Taliban attack provincial capitals

Fierce gunbattles erupt as fighters raid government offices in Gardez and Jalalabad.

Afghanistan Helmand
There has been a spike in violence since US and British troops launched offensives in Helmand [File: AFP]

The attackers “dressed as women, wearing wigs and burqas, walked towards the guards at the NDS gates, pretending to submit an application paper”, the statement said.

Officials said the men were shot dead before reaching their targets.

Zabiullah Mujahid, a Taliban spokesman, told The Associated Press news agency that as many as 15 fighters in suicide vests had staged the assault in Gardez.

US and Nato-led forces were sent to the scene to help the Afghan military and police regain control, Captain Elizabeth Mathias, a US military spokeswoman, said.

‘Symbols of power’

In Jalalabad in Nangarhar province, Mohamamd Ayub Salangi, the provincial police chief, said two suicide attackers on a motorbike carrying AK-47s and a rocket propelled grenade died in an attempted attack on the city’s airport, a military base.

A police officer was also killed, a local doctor said.
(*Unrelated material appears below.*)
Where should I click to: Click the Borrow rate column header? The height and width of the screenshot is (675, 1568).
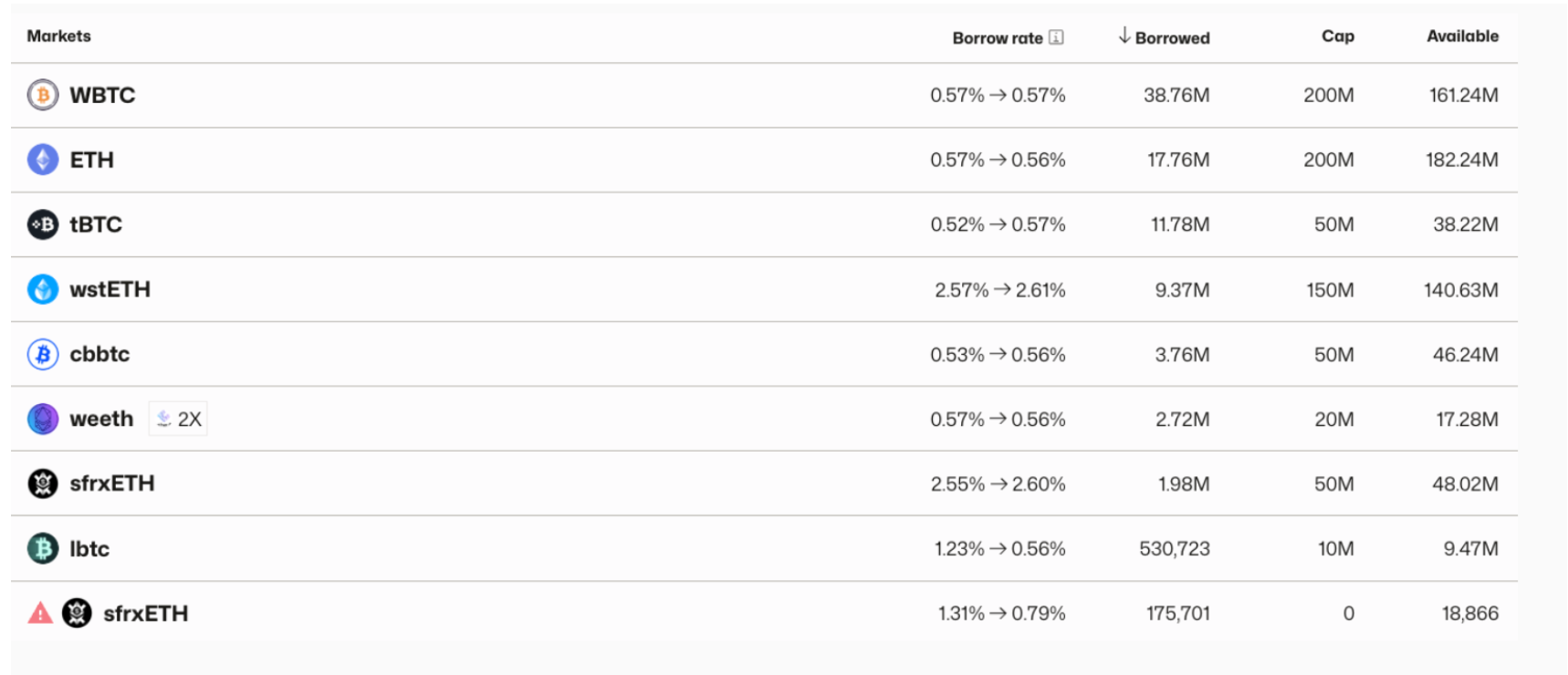pyautogui.click(x=997, y=37)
Mujahid said that his Taliban fighters had managed to enter the base and killed “several Afghan and foreign forces”.

Al Jazeera’s Zeina Khodr, reporting from the capital, Kabul, said: “They are striking at symbols of Afghan power.”

“This resembles other assaults that the Taliban has carried out in recent months, less than two months ago in Khost in the southeast, they laid siege to the city for almost 10 hours.”

Khost, which is 70km east of Gardez, is a key area of operations for fighters associated with a network run by Sirajuddin Haqqani, a pro-Taliban leader.

There has been a surge in violence across Afghanistan since US Marines and British forces launched two major offensives aimed at securing areas of southern Helmand province.

A British soldier was killed while on patrol in Helmand on Monday, taking the total  of British dead since the 2001 invasion to 187 troops.

Britain has increased its troop levels in Afghanistan to about 9,000 soldiers this year in an attempt to improve security before a presidential election on August 20.

“Elections are less than a month away, how will they be able to protect 28,000 polling stations across the country?” Khodr asked.

“Even the Afghan election commission says that 30 per cent of those polling stations may not be secure. Interior ministry figures say that 124 out of the 364 districts are deemed unsafe.”